Yesterday evening, the Consortium of Studies in Race, Colonialism, and Diaspora (RCD) and the Tufts University Art Galleries co-presented an open forum concerning the murals in Alumnae Lounge. According to speakers at the event, the future of the murals, which fail to depict any persons of racially marginalized communities, has been an ongoing topic of debate.
The Alumnae Lounge murals, completed in 1955 by Nathaniel Jacobson and Matthew Boyhan, were painted with egg tempera on canvas, according to a description written by Tufts Communications and Marketing Professional Laura Ferguson in a brochure passed out at the event. The brochure said the murals depict the founding of Tufts, including the construction of Ballou Hall on Walnut Hill and the founding members of the university, as well as notable alumni and leadership from the time the mural was painted. Critics of the mural have taken issue because, with the exception of some white women, the mural solely portrays white, Protestant men, according to Andrew McClellan, professor of art history and museum studies advisor and one of the speakers at the event.
Daniel McCusker, senior lecturer and head of performance in the Department of Drama and Dance, moderated the forum. The discussion began with three presentations by members of the Tufts community, who all shared different insights into the history of the mural, its issues regarding diversity and Tufts’ image, and what different courses of action could signify within the broader conversation of art history and historical preservation.
Katrina Moore, director of the Africana Center, introduced some of the issues surrounding the mural’s exclusion of people of color. She noted that Tufts’ emphasis on diversity, especially on its website, does not agree with the mural’s depiction of solely white founders, leaders, students and alumni, and makes the Alumnae Lounge feel alienating.
Adriana Zavala, associate professor of art history and director of the RCD, briefly discussed some of the issues in the mural with regard to erased cultural histories. She explained that an RCD dinner last November engendered further conversation about the murals in the context of the white supremacist rally in Charlottesville last summer and issues of representation and monuments.
Zavala then introduced first-years Sung-Min Kim and Maxine Bell and sophomore Ryan Tam, students from her fall 2017 class, The Latinx Presence in Art And Visual Culture. Kim, Bell and Tam discussed their final project for the class, which involved digitally adding symbolic “stickers” to the murals in the Alumnae Lounge to draw attention to the erased histories in the mural and invite further research into those histories.

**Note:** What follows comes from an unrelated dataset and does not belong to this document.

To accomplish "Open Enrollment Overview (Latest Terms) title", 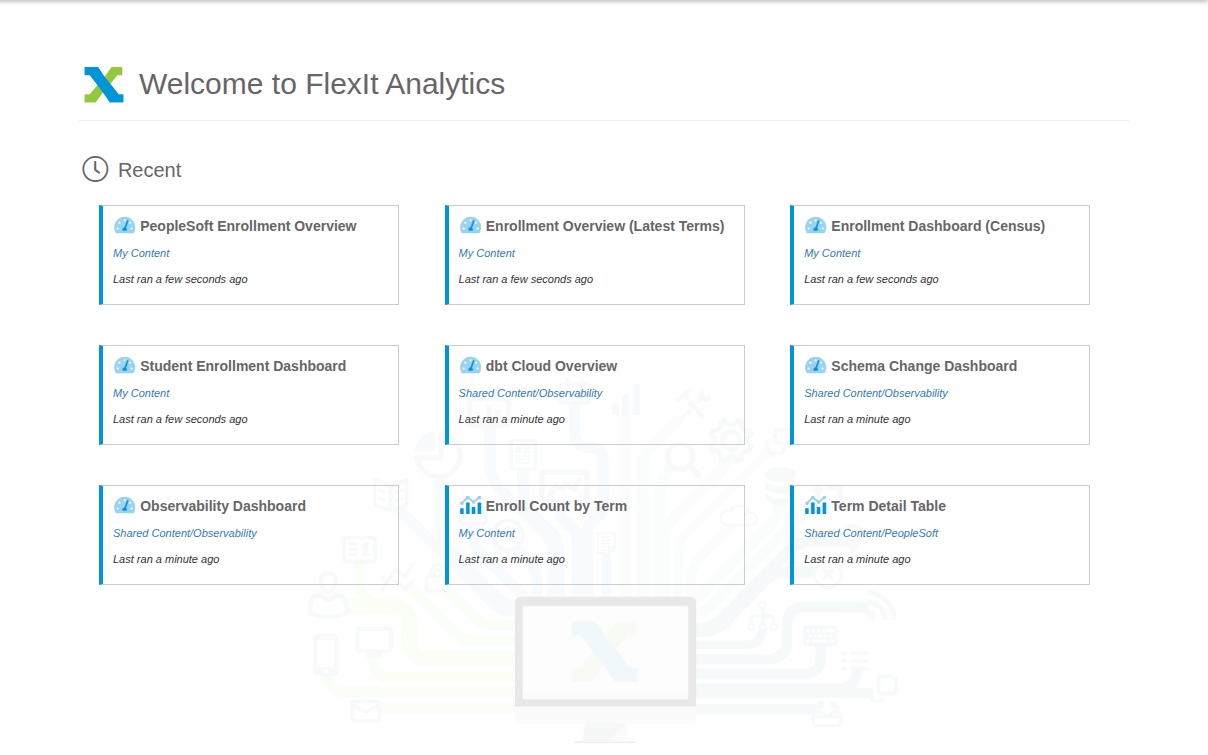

“We were really interested in the Alumnae Lounge mural because it was so immediate to the community, and [it is] preserving an antiquated narrative that we thought was not supported in this community,” Kim said.
McClellan then discussed the potential removal of the mural from an art history standpoint, arguing that completely tearing them down might needlessly destroy a historical object. He discussed the difficulties in treating historical objects.
“What survives from the past, and what needs to be done with that past? How do you deal with the past when ideas change? When people change? When society changes?” he asked. “My instinct … as an art historian is to want to intervene in some way that does not consign these objects to oblivion.”
Adrienne Pruitt, collections management archivist at the Tufts Digital Collections and Archives, described the degree to which the university administration at the time influenced the mural’s production.
“While theoretically, Nathaniel Jacobson and Matthew Boyhan had free artistic reign over who to include in the murals, the administration and alumni had a heavy hand in the choices that were made,” Pruitt explained.
The conversation then opened to the audience. Speakers and audience members offered potential solutions to the issues the murals present, trying to balance preserving history and lessons about exclusion while also representing the Tufts community. Suggestions included taking it down and creating a new mural, though the survival of the original mural was a point of contention, as its medium and age may not allow for its preservation after removing it. Other suggestions included temporarily covering it, removing it and adding a plaque to explain the community’s concerns regarding it, or keeping it and adding wall labels or more student work to preserve a teaching moment about historical erasure.